- [REQUIRED ACTIONS]:
1 - Please print the passage of the multiversion concurrency control post from "An events stream" up to and including "generates stream records1.".
2 - In the multiversion concurrency control post, which event ids does the example query return on the first read?
3 - Translate this sentence from the multiversion concurrency control post into Spanish: "In particular, we want each id to be 1 greater than the previous id, with no gaps."

- [TEXT SECTION]:
** Begin **
Fun with Multiversion Concurrency Control - Part 2
The not so simple fix
Justin Giancola <@elucid>
Hello again and welcome back! When we last left off, we had just given up on trying to find a “simple” solution to the following problem:
The problem, restated
How can we read events from a table as they are being written without skipping records that haven’t committed at read time?
To provide a concrete example, we might run the following query:
SELECT id FROM events ORDER BY id WHERE id > 184
and get back 185, 186, 189
even though events 187
and 188
would show up in the results if we were to run this query sometime later. Why? Because it’s possible that at the time of our first read, the transaction that inserts 187
and 188
has not yet committed.
We can’t avoid this issue by looking at each id
and waiting for id + 1
to show up before proceeding because the ids are generated by a Postgres sequence, and it is possible that there are gaps that will never be filled.
If this problem still seems unclear, please go back and read the first post.
What we want
Ideally, we would have a cleaner sequence of event ids. In particular, we want each id to be 1 greater than the previous id, with no gaps. This would permit us to read sequentially without skipping anything. As discussed in the previous post, the table we happen to be reading from is managed by a third party library, and we can’t dramatically modify how records are written to it.
But what if we could generate a table of surrogate event ids, arranged in the order that the event records were actually committed? And what if we could write these surrogates in such a way that we left no gaps in their id sequence and didn’t cause egregious performance problems? If this were possible, we could reliably process events by looping over the surrogate table to determine which events we still needed to process. This would permit us to process the events roughly in order, and ensure that none are skipped.
An events stream
Before I go into this solution, I want to credit its source. Commanded is an awesome CQRS/ES framework written in Elixir. It includes an event store implementation which is a veritable treasure trove of Postgres tricks. The following is directly lifted adapted from how that event store generates stream records1.
** End **
[Dataset excerpt]
** Begin **
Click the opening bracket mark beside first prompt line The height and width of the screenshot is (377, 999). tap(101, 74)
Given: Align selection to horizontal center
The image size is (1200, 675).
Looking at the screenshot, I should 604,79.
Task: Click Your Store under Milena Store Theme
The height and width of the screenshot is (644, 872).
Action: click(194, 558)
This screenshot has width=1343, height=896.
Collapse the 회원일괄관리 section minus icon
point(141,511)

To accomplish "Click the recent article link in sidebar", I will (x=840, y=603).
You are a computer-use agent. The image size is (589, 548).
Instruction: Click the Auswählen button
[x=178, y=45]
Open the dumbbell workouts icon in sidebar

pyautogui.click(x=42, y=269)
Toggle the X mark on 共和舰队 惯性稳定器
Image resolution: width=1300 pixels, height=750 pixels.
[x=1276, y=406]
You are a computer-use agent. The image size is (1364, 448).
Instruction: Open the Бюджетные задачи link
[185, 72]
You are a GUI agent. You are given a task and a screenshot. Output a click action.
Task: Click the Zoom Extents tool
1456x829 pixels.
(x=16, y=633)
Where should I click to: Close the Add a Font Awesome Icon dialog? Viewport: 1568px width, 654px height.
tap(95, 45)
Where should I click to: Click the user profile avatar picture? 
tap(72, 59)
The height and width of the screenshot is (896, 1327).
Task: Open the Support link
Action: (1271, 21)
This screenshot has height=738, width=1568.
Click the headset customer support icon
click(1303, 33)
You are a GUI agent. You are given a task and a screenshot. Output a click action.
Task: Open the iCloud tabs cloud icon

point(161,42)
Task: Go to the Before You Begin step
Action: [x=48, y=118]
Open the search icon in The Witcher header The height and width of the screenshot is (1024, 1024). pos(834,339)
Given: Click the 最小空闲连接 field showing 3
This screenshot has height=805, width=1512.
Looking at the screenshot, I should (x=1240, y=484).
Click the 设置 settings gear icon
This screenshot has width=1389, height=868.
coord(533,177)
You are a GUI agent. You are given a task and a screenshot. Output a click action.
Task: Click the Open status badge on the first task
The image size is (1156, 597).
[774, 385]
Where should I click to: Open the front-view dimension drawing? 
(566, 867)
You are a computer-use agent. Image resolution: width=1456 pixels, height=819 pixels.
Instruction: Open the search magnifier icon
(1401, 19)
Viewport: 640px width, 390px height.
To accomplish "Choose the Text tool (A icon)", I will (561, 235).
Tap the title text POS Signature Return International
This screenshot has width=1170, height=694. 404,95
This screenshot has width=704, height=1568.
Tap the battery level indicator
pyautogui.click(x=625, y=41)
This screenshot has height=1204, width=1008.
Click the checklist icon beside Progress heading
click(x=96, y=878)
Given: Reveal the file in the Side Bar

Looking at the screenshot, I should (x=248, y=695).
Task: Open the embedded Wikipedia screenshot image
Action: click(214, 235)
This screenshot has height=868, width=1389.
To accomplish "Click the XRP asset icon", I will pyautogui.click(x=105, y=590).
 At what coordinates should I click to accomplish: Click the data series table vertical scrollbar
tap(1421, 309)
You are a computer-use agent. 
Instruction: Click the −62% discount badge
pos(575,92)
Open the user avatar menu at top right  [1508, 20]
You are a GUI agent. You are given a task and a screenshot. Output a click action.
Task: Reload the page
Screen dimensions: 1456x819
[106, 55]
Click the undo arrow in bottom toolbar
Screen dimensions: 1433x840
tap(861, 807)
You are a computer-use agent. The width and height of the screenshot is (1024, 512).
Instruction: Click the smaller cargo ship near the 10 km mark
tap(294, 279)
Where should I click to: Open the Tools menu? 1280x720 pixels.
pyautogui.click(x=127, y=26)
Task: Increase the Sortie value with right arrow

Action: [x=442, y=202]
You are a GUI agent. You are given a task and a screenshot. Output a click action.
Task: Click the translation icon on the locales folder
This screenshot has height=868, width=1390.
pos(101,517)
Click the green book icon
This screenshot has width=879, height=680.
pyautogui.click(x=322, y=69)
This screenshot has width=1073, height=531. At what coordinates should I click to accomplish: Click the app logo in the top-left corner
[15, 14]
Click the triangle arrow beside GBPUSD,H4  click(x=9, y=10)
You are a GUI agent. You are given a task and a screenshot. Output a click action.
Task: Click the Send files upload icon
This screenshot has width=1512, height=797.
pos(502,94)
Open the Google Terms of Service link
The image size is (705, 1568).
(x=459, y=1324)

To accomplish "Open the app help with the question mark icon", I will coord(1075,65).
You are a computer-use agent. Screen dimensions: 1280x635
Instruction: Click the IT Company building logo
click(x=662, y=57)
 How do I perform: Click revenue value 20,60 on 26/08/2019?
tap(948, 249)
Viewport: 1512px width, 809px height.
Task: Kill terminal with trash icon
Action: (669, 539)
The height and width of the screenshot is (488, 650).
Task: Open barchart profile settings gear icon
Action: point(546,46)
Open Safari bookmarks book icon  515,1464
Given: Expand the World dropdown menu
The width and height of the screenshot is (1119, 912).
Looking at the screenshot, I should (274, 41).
** End **
- [RESULTS]:
1 -
An events stream
Before I go into this solution, I want to credit its source. Commanded is an awesome CQRS/ES framework written in Elixir. It includes an event store implementation which is a veritable treasure trove of Postgres tricks. The following is directly lifted adapted from how that event store generates stream records1.

2 - 185, 186, 189

3 - En particular, queremos que cada id sea 1 mayor que el id anterior, sin huecos.